• [EXERCISE PROMPT] Set down word for word the stretch from "The meeting lasted" through "symbol than substance." in the passage below about the delegation's meeting with Mark Udall's staff.

It was enough to make the Quakers in the delegation see red. Quakers with whom I am familiar don’t get easily riled, but when they do, they have a history of being a tenacious and stubborn lot. And, leaving Mark Udall’s office yesterday, they, along with the rest of us, were visibly upset with the results. Three of them from Boulder were a part of a delegation of six from Denver and Boulder, organized by the Rocky Mountain Peace and Justice Center that met yesterday with US Congressman Mark Udalls staff in Westminster. The delegation included representatives of the Boulder Friends Meeting, the Moslem Community and yours truly. The main purpose of the meeting was to try to convince Udall to withdraw his sponsorship from a bill, HR 362, currently being considered in Congress. HR 362 would effectively lead to a US led naval blockade of Iran, and as such, is according to international law, an act of war. Udall is the Democratic Party nominee for the US Senate in Colorado.

Sparing with Udall’s Staff

The meeting lasted more than an hour and was, I suppose it fair to say, an honest and open – if unsatisfactory – exchange. Udall’s staff tried to argue that `Mark Udall has been on your [the peace movement’s] side, that he had initially voted against going to war with Iraq (which is the case), and that if he is co-sponsoring a bill that would essentially be an act of war against Iran, that he also co-sponsored another bill HR 3119 a year ago which required the president to get congressional approval before launching military action against another country. Finally the argument was put forth that the US military is overstretched, cannot get involved in another major military conflict, suggesting we shouldn’t really worry about all this, that it has more symbol than substance.

• [SUPPLIED INFORMATION]
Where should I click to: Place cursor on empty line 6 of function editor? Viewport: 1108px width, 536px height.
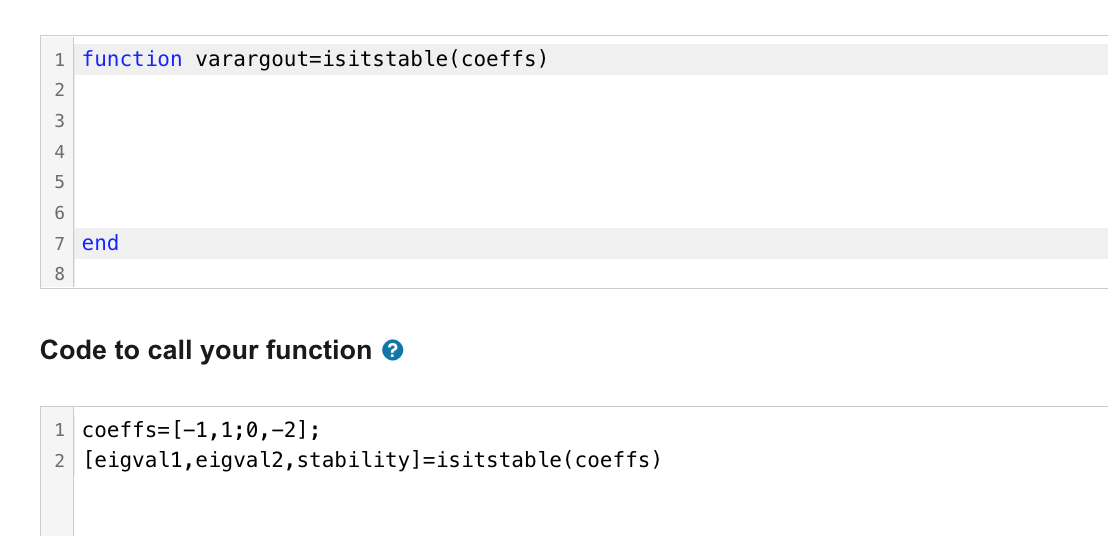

• [FINISHED TASK]
The meeting lasted more than an hour and was, I suppose it fair to say, an honest and open – if unsatisfactory – exchange. Udall’s staff tried to argue that `Mark Udall has been on your [the peace movement’s] side, that he had initially voted against going to war with Iraq (which is the case), and that if he is co-sponsoring a bill that would essentially be an act of war against Iran, that he also co-sponsored another bill HR 3119 a year ago which required the president to get congressional approval before launching military action against another country. Finally the argument was put forth that the US military is overstretched, cannot get involved in another major military conflict, suggesting we shouldn’t really worry about all this, that it has more symbol than substance.